How To Crack WEP – Part 3: Securing your WLAN



Skill Level 0: Anyone with a wireless computer

It doesn't take special skills to "hack" an unprotected wireless LAN - anyone with a wireless-enabled computer and the ability to turn it on is a potential intruder. Ease of use is often touted as a selling point of wireless networking products, but this often is a double-edged sword. In many cases, people innocently turning on their wireless computers will either automatically connect to your access point or see it in a list of "available" access points.

The following countermeasures should help in securing your network against casual access, but offer no real protection against more skilled intruders. These are listed in relative order of importance. But most of them are so easy to do that I recommend doing them all if your equipment allows.

Countermeasure 1: Change Your Default Settings

At minimum, change the administration password (and username if your equipment allows), and default SSID on your AP or wireless router. Admin passwords for most consumer wireless gear are widely available. So if you don't change yours, you could find yourself locked out of being able to control your own WLAN (until you regain control via a factory reset)!

Changing the default SSID is especially necessary when you are operating in proximity of other APs. If multiple APs from the same manufacturer are in the area, they will have the same SSID and client PCs will have a good chance of "accidentally" connecting to APs other than their own. When you change the SSID, don't use personal information in your SSID! During my Netstumbler sessions, I have seen the following as SSIDs:

  • First and Last names
  • Street Addresses with apartment numbers
  • Social Security Numbers
  • Phone Numbers

Changing the default channel of your AP might help you avoid interference from nearby wireless LANs, but it has little value as a security precaution since wireless clients generally automatically scan all available channels for potential connections.

Countermeasure 2: Upgrade Your Firmware, and maybe Hardware

Having the most current firmware installed on your AP can sometimes help improve security. Updated firmware often includes security bug fixes and sometimes adds new security features. With some newer consumer APs, a single click will check for and install new firmware. This is in contrast to older APs which required the user to look up, download and install the latest firmware from a sometimes difficult-to-navigate support site.

APs that are more than a few years old have often reached their end of support lifecycle, meaning that no new firmware upgrades will be made available. If you find that your AP's latest firmware doesn't support at least the improved security of WPA (Wi-Fi Protected Access), and preferably the latest version called WPA2, you should seriously consider upgrading to new gear. The same goes for your wireless clients!

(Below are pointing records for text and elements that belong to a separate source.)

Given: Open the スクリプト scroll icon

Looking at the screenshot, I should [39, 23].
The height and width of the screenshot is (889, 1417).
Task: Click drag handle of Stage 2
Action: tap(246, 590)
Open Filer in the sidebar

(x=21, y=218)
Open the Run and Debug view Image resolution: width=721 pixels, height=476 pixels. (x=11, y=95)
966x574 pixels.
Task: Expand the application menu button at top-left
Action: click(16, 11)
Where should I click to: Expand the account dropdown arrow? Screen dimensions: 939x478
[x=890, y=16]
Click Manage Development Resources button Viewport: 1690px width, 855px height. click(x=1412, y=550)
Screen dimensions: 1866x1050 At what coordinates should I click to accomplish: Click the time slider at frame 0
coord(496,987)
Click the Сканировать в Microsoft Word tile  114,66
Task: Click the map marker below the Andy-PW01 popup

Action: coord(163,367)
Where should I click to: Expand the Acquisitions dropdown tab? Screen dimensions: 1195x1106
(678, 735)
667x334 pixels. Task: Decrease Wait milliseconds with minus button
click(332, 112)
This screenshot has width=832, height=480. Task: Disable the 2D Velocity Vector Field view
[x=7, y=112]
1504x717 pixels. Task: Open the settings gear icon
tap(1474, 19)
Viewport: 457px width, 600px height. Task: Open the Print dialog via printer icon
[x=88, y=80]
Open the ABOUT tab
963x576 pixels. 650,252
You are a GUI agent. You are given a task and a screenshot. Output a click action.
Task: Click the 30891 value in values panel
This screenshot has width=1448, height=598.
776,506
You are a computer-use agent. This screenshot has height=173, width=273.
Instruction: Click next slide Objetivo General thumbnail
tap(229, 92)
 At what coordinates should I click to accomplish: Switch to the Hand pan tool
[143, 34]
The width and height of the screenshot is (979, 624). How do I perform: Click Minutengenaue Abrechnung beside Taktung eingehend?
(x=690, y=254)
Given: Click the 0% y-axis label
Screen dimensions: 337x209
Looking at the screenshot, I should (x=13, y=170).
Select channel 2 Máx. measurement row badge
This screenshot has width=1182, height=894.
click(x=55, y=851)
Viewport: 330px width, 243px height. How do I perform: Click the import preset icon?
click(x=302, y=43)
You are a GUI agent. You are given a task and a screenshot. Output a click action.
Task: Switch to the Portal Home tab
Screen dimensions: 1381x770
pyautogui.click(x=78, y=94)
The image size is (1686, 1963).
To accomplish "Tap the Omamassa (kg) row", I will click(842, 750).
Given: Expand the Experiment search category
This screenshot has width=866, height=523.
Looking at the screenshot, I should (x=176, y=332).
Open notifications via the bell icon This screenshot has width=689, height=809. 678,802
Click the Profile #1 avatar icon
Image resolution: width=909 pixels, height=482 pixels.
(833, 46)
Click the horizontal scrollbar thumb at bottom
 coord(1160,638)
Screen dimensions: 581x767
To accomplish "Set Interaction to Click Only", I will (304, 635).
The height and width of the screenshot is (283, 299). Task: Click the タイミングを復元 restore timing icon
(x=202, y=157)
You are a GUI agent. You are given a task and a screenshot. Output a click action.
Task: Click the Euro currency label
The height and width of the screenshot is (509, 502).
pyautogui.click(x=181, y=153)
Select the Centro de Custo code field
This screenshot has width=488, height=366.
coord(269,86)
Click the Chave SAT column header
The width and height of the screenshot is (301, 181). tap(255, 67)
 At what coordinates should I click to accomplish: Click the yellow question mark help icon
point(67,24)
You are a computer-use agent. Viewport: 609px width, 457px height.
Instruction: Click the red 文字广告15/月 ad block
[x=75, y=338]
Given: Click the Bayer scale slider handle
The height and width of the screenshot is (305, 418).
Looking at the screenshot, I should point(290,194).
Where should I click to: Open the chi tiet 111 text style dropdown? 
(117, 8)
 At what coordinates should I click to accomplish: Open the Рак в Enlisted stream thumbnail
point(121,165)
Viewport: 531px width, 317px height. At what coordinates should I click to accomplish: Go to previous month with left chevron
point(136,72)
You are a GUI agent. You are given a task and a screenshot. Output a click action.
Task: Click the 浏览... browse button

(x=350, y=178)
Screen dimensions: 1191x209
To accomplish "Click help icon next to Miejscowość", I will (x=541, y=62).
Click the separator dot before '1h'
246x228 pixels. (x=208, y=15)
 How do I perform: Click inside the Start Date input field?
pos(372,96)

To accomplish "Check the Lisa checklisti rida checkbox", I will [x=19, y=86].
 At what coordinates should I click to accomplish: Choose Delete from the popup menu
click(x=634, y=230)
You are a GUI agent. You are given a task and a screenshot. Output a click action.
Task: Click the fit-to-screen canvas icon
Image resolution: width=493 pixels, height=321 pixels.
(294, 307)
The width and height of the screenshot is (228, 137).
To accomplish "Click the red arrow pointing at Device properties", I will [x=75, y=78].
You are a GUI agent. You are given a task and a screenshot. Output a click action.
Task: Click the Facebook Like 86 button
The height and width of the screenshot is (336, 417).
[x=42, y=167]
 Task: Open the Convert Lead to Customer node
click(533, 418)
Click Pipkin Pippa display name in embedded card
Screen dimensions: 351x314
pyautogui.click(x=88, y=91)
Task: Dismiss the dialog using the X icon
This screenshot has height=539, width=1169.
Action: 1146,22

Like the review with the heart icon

Virtually all currently-available 802.11g gear supports at least WPA and is technically capable of being upgraded to WPA2. But manufacturers are not always diligent in their support of older products, so if you want to be sure that your gear supports WPA2, either check the Wi-Fi Alliance's certification database, or do some Googling in both the Web and Groups.

Countermeasure 3: Disable SSID broadcast

Most APs allow users to disable SSID broadcasting, which will thwart a Netstumbler scan. This will also stop Windows XP users using XP's built-in Wireless Zero Configuration utility and other client applications from initially seeing the wireless network. Figure 1 shows the control labeled "Hide ESSID" that will do the trick on a ParkerVision access point. ("SSID" and "ESSID" both refer to the same thing.)

Disabling SSID Broadcast on a Parkervision AP

Figure 1: Disabling SSID Broadcast on a Parkervision AP
(click image to enlarge)

NOTE!NOTE: Disabling SSID broadcast will not prevent a potential intruder using Kismet or other wireless survey tools such as AirMagnet from seeing your wireless network. These tools don't rely on SSID broadcast for available network detection.